Rowena He, a senior researcher at the University of Texas at Austin and former associate professor at the Chinese University of Hong Kong, emphasized that one of the CCP’s biggest distortions of history is the claim that “the CCP equals China.” However, she emphasized that “the CCP is not China, and it cannot represent the Chinese people.”
He expressed that generations of Chinese people have grown up and lived under the fear manufactured by the CCP. She recounted a personal childhood memory of contrasting emotions displayed by adults after the death of Mao Zedong, highlighting the impact of the regime’s control on emotional expression within families.

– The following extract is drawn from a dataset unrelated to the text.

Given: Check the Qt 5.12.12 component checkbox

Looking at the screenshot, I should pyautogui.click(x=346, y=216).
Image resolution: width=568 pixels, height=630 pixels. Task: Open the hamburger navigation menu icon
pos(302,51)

Reflecting on the 1989 Tiananmen Square crackdown, He shared how her teacher warned her to remove the black armband worn in memory of the students who died in the protests to protect herself, illustrating the climate of fear and censorship imposed by the CCP.
He explained how the CCP engaged in historical revisionism following the Tiananmen Square movement, promoting nationalism through a carefully orchestrated campaign of rewriting textbooks and political narratives to justify violent repression as necessary for stability and China’s rise, ultimately distorting truth and manipulating public sentiment.

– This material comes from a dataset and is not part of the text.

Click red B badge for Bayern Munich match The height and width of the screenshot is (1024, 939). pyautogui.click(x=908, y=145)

She revealed that the CCP covered up the deaths of 36 million Chinese during the Great Famine under the guise of natural disasters, exporting food abroad while censoring information and creating generational ruptures in historical memory.
Rishat Abbas, director of the Uyghur International Academy, highlighted the CCP’s systematic efforts not only to perpetrate genocide against the Uyghur people but also to erase their language and culture through mass detentions in Xinjiang since 2017.

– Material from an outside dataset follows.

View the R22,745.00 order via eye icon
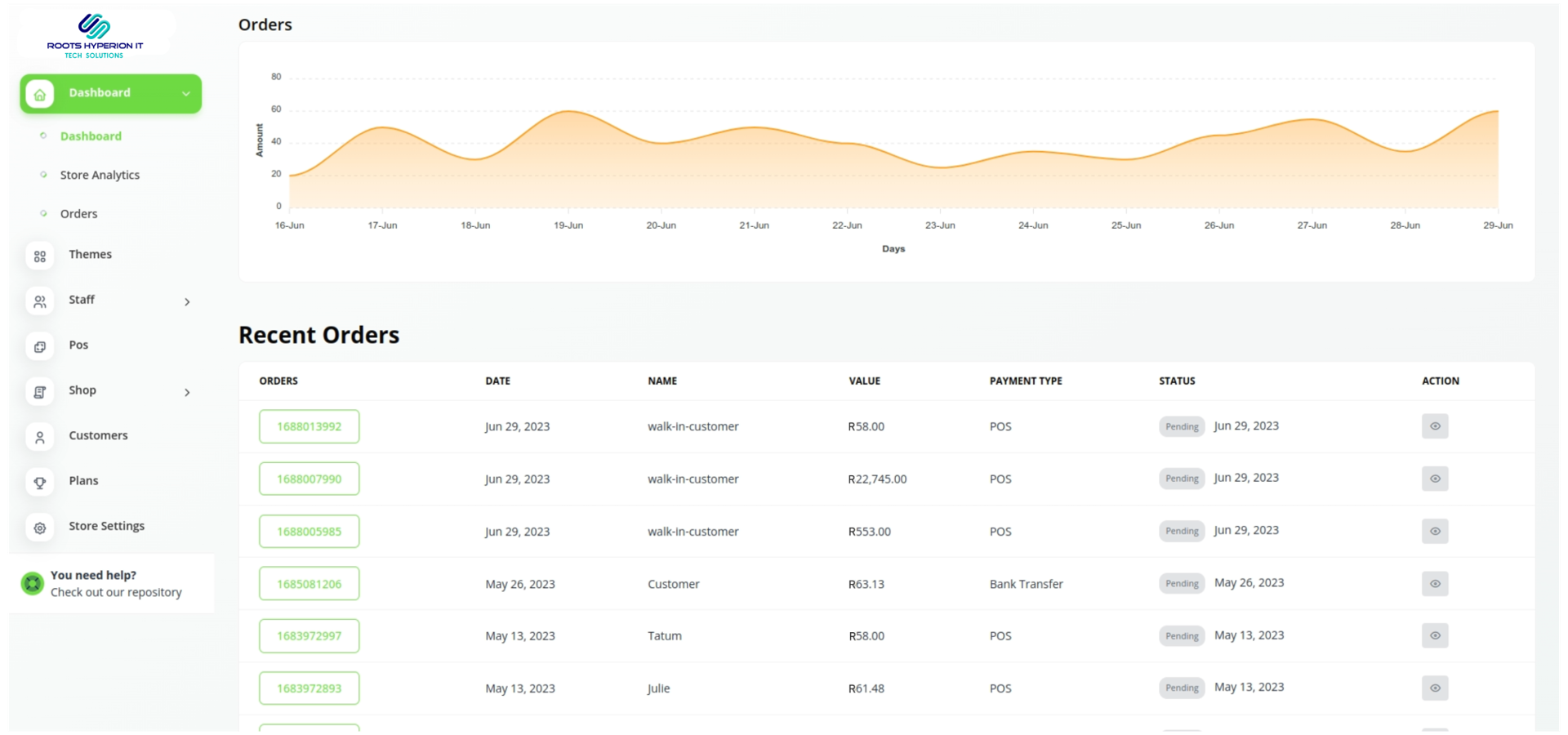 pos(1435,479)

Geshe Lobsang Monlam, founder of the Mongolian Tibetan IT Research Center, criticized the CCP’s cultural assimilation policies targeting Tibetans, specifically citing the imposition of Mandarin as the primary language in schools to diminish Tibetan language use and heritage.
Temulun Togochog, a young activist from Southern Mongolia, decried the CCP’s erasure of Mongolian language in the educational system since 2020, displacing nomadic herders and disrupting traditional ways of life and cultural identity.
CECC Chairman Christopher Smith underscored the commission’s role in documenting political prisoners in China to protect the memory of victims and preserve the diverse cultures, languages, and religious identities threatened by CCP oppression.
Senator Jeff Merkley, co-chair of the CECC, stressed the importance of preserving memory to safeguard cultural identity and human rights in the face of CCP historical revisionism.
Addressing the importance of promoting cultural rights and preserving memory, U.S. Deputy Assistant Secretary of State for Civilian Security, Democracy, and Human Rights Uzra Zeya condemned the CCP’s ongoing human rights abuses in Xinjiang, erosion of freedoms in Hong Kong, suppression of Tibetan culture, and broader violations across China.
Zeya highlighted the U.S. government’s efforts to combat CCP abuses, including raising concerns at the United Nations Human Rights Council regarding multiple human rights violations by the regime.